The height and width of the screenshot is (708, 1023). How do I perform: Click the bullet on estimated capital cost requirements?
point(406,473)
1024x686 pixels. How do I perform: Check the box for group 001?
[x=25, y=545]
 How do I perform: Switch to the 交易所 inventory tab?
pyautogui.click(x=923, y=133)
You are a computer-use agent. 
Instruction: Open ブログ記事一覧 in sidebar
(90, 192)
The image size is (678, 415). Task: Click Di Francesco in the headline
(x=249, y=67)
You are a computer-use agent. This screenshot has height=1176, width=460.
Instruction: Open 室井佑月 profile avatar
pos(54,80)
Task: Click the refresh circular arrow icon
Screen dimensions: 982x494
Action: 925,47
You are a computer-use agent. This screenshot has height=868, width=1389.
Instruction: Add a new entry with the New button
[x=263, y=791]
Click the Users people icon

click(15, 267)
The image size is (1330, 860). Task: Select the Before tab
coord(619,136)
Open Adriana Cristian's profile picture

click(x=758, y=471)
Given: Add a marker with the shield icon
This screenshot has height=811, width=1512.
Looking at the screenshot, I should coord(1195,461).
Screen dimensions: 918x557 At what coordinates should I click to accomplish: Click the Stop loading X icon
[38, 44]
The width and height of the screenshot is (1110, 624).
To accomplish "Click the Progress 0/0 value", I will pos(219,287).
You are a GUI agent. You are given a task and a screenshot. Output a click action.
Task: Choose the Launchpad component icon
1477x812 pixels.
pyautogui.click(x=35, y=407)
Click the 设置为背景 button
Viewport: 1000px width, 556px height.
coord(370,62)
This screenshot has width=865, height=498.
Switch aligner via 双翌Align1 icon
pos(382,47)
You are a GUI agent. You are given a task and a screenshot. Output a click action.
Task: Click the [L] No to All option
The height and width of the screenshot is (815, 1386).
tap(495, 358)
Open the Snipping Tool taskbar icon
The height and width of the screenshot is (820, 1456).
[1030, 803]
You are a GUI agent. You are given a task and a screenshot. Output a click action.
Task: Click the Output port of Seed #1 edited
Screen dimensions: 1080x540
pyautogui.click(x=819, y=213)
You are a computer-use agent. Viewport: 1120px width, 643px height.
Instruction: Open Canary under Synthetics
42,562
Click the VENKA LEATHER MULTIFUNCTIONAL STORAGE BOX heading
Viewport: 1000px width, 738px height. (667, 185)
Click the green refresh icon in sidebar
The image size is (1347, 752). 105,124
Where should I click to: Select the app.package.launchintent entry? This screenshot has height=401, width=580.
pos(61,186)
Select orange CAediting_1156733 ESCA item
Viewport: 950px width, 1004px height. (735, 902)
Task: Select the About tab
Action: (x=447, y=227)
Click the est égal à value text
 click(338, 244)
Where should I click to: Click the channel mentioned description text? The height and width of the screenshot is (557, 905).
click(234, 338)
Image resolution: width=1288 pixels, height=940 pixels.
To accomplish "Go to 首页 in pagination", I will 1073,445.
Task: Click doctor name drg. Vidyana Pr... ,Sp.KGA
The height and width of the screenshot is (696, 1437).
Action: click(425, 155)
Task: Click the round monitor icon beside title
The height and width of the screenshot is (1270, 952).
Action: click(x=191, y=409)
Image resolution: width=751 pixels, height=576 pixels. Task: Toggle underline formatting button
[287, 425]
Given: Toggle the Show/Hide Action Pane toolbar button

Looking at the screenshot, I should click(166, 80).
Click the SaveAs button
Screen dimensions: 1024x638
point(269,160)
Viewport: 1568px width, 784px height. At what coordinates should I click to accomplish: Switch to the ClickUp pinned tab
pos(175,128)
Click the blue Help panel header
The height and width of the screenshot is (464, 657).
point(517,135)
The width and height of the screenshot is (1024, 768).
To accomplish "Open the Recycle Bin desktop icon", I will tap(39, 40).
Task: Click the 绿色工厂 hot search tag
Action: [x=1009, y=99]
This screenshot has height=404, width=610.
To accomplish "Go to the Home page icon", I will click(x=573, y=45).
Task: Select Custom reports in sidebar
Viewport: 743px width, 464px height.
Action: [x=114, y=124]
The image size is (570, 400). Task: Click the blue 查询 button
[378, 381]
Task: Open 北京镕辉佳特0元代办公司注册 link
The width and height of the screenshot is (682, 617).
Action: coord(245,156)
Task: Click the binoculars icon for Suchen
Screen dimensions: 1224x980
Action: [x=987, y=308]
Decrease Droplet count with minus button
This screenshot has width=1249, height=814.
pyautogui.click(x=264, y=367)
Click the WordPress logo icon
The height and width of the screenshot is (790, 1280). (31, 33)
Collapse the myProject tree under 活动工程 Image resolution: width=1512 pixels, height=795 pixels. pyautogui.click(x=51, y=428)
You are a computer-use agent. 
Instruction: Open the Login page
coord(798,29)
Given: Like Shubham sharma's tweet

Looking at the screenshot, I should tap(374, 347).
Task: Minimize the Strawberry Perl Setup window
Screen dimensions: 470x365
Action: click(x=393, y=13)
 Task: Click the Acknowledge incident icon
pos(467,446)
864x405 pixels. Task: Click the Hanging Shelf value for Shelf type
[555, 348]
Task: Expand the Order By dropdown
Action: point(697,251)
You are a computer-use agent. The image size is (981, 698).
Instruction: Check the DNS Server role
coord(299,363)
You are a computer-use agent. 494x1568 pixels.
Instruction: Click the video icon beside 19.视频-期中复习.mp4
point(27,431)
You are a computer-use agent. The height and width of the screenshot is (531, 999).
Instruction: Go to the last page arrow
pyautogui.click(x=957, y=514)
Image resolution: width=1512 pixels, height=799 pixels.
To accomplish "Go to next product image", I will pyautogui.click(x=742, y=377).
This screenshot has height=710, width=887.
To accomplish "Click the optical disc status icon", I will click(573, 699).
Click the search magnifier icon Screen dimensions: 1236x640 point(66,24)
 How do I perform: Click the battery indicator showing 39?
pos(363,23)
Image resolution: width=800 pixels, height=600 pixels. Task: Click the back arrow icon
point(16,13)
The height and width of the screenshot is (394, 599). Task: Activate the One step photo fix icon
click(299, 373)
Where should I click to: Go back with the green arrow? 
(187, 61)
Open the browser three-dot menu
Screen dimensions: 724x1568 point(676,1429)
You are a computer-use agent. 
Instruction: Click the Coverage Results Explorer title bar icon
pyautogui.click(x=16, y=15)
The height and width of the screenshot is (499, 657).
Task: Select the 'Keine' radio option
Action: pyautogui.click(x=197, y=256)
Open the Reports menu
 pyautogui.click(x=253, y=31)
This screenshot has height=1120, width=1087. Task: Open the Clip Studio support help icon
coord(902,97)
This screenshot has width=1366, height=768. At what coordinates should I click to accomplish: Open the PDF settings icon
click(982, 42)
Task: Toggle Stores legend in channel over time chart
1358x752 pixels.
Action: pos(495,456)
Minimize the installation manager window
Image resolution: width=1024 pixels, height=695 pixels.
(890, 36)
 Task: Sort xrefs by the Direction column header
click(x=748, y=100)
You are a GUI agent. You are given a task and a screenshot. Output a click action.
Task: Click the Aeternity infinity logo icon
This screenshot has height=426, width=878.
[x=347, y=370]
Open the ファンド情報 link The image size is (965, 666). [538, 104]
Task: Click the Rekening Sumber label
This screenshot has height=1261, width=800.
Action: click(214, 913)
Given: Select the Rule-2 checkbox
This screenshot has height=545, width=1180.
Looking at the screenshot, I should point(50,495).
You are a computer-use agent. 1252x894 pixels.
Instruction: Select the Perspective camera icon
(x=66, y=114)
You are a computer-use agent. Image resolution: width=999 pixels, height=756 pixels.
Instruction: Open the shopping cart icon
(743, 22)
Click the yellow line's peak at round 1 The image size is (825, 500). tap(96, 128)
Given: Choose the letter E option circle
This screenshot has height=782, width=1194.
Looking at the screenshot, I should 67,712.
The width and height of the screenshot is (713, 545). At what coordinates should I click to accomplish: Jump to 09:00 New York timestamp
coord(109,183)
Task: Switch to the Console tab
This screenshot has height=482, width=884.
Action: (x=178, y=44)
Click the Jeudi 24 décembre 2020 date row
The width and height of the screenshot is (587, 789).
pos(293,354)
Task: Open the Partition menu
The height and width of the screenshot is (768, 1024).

Exercise details | Write out every line from the entries where "link" appears.

Completed exercise |
Task: Open 北京镕辉佳特0元代办公司注册 link
Open the ファンド情報 link The image size is (965, 666). [538, 104]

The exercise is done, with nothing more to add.